• WHAT TO DO: Nothing but the lines from the one containing "You are a GUI" through the one containing "Given: Click the", both included, should be given again, each exactly as written below.

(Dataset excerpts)
● ● ● ● ●

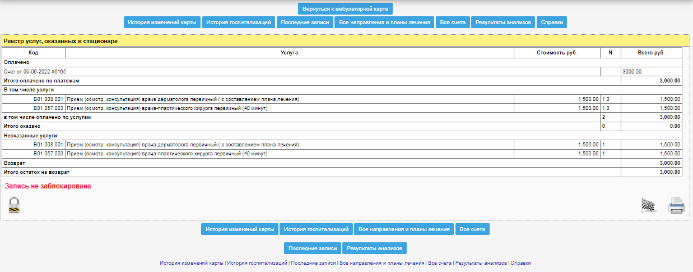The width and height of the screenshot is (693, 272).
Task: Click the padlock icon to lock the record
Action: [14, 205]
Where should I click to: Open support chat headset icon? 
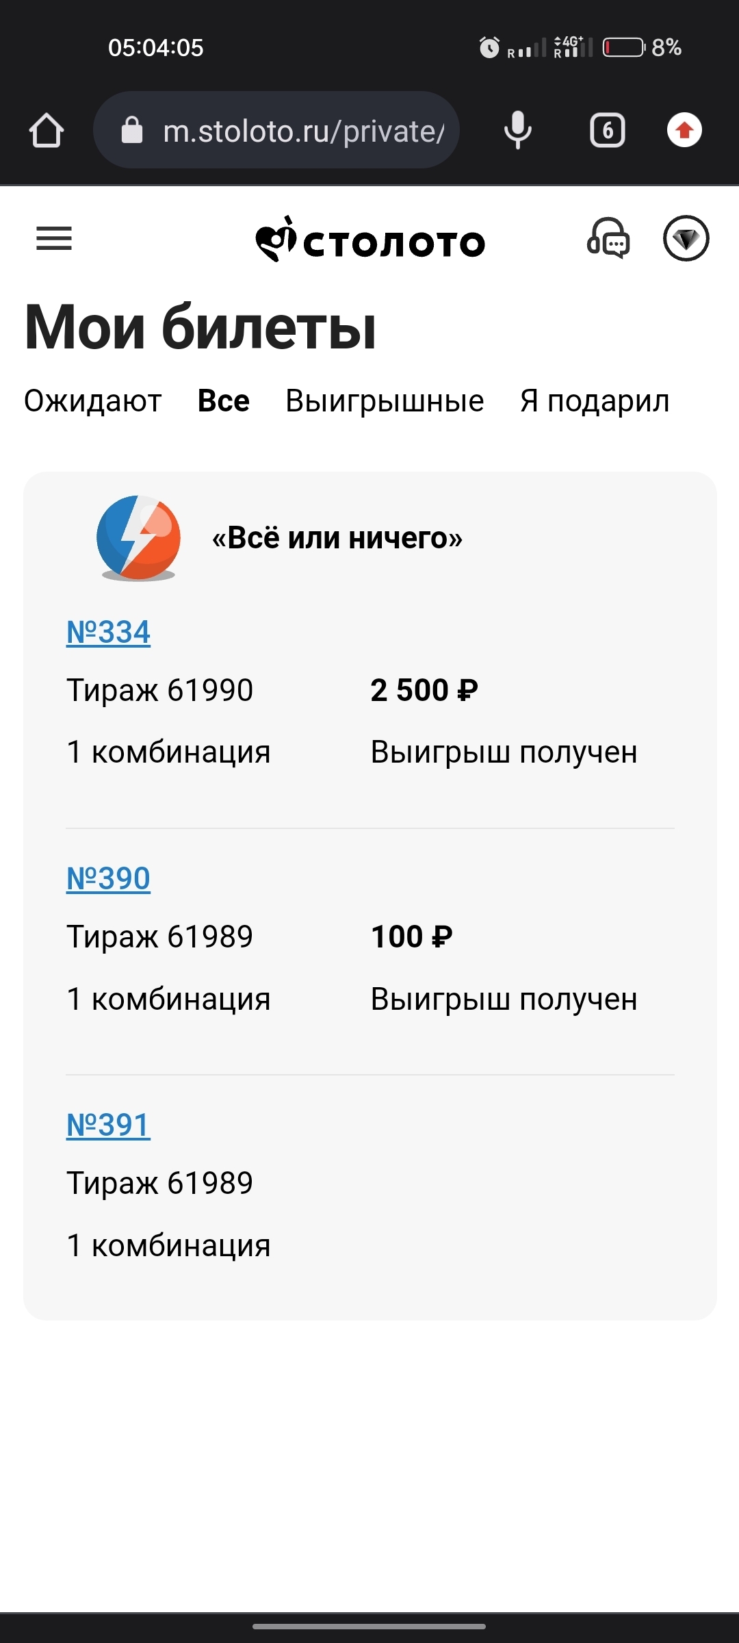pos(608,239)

● ● ● ● ●

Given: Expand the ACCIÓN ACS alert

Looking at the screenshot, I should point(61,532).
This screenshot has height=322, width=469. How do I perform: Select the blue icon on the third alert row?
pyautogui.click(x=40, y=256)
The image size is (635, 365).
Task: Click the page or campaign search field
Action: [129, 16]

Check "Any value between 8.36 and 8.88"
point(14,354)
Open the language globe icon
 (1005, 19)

● ● ● ● ●

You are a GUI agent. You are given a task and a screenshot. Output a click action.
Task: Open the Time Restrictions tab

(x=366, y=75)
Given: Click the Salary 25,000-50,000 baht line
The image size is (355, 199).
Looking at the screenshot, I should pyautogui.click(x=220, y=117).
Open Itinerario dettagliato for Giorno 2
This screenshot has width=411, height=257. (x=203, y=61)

● ● ● ● ●

• RESPONSE FOR THIS EXERCISE:
You are a GUI agent. You are given a task and a screenshot. Output a click action.
Task: Open the Time Restrictions tab

(x=366, y=75)
Given: Click the Salary 25,000-50,000 baht line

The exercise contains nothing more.